GIVEN EXERCISE
Switch "Instruction" to "Directive" in the lines running from the start of the rows through the line containing "Action: coord(622,253)", both ends included, and give those lines again with nothing else changed.

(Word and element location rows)
------------------------------------------------------------

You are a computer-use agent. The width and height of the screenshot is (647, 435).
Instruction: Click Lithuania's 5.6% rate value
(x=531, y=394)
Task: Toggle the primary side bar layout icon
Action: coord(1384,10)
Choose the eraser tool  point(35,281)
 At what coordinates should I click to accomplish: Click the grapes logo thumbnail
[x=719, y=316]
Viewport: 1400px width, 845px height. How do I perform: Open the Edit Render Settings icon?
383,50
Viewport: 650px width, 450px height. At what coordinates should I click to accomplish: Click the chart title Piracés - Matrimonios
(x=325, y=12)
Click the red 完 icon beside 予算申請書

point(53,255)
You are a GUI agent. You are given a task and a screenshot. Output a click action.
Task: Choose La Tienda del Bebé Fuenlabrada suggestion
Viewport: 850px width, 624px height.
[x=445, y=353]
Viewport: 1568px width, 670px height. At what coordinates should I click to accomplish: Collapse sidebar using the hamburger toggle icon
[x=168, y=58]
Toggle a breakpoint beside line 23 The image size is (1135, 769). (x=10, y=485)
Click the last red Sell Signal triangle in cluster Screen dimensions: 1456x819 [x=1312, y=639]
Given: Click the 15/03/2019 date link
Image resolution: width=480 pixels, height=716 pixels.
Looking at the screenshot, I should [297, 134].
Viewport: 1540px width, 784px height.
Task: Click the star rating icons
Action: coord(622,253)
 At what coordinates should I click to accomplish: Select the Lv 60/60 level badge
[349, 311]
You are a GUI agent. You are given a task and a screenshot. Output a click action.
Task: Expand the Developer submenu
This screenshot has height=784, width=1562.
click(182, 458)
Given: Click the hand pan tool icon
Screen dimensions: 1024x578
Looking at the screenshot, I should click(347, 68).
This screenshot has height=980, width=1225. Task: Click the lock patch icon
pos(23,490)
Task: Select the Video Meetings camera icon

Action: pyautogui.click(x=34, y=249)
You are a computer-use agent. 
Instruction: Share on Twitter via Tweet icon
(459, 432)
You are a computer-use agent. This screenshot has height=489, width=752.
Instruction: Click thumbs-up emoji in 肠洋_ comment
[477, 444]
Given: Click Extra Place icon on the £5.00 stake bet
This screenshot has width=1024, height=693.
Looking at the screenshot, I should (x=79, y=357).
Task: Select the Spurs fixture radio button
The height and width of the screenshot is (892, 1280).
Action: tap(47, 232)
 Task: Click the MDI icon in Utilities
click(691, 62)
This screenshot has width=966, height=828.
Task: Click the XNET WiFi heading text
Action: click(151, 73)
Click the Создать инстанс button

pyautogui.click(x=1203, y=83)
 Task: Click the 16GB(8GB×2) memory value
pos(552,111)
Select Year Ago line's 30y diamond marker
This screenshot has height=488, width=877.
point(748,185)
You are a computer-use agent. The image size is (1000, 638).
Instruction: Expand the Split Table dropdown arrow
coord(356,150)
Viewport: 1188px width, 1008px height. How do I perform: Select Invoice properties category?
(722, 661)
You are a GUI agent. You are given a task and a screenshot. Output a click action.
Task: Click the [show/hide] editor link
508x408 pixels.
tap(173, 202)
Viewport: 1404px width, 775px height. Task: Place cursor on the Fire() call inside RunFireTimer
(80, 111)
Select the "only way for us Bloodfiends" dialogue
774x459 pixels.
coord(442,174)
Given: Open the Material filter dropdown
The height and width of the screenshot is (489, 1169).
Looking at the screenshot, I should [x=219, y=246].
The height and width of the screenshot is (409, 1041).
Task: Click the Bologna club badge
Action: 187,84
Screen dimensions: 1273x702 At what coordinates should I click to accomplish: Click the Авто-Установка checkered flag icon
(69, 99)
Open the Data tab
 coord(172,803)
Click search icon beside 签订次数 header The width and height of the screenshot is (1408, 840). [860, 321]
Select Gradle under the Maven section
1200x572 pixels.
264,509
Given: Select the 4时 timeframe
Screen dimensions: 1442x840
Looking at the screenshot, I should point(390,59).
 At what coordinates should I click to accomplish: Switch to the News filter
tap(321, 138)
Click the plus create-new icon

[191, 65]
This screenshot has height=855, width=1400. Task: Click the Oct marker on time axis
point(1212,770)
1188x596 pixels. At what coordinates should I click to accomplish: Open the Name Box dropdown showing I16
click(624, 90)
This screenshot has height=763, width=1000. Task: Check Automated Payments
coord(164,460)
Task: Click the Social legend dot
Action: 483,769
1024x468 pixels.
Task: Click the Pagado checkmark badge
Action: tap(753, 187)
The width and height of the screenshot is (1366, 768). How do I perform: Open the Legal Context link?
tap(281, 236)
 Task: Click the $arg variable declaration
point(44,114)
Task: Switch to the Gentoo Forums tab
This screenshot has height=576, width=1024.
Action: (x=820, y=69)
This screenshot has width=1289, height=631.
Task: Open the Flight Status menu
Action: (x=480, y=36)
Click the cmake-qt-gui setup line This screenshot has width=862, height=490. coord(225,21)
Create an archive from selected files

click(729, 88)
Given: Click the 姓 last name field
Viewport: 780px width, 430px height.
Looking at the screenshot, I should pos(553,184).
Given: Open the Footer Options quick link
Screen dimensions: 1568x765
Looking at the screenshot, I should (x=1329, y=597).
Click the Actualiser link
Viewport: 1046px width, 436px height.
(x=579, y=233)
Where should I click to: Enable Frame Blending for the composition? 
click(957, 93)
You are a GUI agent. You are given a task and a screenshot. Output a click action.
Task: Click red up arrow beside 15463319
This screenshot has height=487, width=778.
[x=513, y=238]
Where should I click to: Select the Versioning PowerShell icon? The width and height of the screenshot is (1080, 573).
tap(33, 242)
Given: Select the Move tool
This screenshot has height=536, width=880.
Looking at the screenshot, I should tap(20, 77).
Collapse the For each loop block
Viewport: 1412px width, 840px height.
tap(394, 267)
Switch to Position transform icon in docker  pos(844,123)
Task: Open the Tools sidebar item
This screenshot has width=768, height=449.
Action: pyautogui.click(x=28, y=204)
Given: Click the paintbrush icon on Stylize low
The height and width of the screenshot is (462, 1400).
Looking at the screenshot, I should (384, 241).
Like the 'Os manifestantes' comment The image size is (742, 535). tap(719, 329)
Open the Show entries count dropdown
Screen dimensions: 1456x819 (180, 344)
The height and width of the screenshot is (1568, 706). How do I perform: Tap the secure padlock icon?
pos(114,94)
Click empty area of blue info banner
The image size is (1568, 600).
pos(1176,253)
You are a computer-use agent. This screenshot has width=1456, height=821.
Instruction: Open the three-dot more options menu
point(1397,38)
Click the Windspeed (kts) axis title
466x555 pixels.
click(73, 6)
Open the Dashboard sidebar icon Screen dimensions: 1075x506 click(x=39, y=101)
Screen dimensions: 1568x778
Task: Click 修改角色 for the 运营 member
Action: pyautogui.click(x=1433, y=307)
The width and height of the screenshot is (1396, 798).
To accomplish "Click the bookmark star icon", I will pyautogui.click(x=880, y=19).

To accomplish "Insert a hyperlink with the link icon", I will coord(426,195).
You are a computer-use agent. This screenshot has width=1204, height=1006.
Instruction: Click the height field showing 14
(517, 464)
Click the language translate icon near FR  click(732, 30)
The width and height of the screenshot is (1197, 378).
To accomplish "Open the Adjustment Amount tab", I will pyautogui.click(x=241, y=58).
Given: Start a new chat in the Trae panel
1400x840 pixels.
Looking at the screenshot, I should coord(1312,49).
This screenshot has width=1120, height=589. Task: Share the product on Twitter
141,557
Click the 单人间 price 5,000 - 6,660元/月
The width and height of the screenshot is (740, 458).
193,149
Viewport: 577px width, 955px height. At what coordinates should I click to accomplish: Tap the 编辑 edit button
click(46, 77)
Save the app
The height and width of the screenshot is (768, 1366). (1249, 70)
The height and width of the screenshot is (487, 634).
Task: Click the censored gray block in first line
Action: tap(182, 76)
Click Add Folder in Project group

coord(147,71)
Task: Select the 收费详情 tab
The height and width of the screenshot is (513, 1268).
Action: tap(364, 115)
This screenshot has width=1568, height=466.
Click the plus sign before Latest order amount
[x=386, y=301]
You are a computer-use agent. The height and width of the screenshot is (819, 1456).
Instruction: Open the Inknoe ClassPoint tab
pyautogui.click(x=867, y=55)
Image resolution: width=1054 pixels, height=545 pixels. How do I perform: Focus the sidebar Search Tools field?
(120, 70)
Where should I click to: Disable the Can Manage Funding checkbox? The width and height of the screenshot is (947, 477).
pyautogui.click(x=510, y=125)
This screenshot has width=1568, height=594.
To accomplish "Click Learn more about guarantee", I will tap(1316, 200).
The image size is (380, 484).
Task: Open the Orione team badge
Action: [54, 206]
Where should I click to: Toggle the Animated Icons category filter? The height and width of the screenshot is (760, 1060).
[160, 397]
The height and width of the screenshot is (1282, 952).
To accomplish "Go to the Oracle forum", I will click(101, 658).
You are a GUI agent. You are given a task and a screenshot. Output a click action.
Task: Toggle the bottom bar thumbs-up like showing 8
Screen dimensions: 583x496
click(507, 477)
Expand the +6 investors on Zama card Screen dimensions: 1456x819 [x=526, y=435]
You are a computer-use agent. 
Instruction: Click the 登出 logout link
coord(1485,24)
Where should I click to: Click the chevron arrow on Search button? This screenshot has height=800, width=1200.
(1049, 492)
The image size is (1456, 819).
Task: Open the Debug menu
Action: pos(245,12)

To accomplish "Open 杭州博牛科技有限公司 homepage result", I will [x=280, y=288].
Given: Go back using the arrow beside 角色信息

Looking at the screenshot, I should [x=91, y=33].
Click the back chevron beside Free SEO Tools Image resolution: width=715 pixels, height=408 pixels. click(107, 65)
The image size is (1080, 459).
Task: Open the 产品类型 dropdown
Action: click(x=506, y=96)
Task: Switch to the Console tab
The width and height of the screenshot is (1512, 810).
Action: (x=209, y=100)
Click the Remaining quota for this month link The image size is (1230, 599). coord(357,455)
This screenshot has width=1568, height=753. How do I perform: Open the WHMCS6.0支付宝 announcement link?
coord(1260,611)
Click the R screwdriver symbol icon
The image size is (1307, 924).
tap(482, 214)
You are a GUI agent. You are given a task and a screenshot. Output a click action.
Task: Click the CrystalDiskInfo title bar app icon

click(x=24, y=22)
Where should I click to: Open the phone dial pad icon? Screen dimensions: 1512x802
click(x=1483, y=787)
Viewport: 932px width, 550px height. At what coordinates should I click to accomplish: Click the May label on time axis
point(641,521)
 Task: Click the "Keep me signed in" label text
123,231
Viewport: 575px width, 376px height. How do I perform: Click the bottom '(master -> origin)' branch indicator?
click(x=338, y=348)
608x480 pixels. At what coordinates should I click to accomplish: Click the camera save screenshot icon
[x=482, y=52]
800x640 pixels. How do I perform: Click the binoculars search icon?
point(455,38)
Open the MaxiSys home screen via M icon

------------------------------------------------------------

TASK ANSWER
You are a computer-use agent. The width and height of the screenshot is (647, 435).
Directive: Click Lithuania's 5.6% rate value
(x=531, y=394)
Task: Toggle the primary side bar layout icon
Action: coord(1384,10)
Choose the eraser tool  point(35,281)
 At what coordinates should I click to accomplish: Click the grapes logo thumbnail
[x=719, y=316]
Viewport: 1400px width, 845px height. How do I perform: Open the Edit Render Settings icon?
383,50
Viewport: 650px width, 450px height. At what coordinates should I click to accomplish: Click the chart title Piracés - Matrimonios
(x=325, y=12)
Click the red 完 icon beside 予算申請書

point(53,255)
You are a GUI agent. You are given a task and a screenshot. Output a click action.
Task: Choose La Tienda del Bebé Fuenlabrada suggestion
Viewport: 850px width, 624px height.
[x=445, y=353]
Viewport: 1568px width, 670px height. At what coordinates should I click to accomplish: Collapse sidebar using the hamburger toggle icon
[x=168, y=58]
Toggle a breakpoint beside line 23 The image size is (1135, 769). (x=10, y=485)
Click the last red Sell Signal triangle in cluster Screen dimensions: 1456x819 [x=1312, y=639]
Given: Click the 15/03/2019 date link
Image resolution: width=480 pixels, height=716 pixels.
Looking at the screenshot, I should [297, 134].
Viewport: 1540px width, 784px height.
Task: Click the star rating icons
Action: coord(622,253)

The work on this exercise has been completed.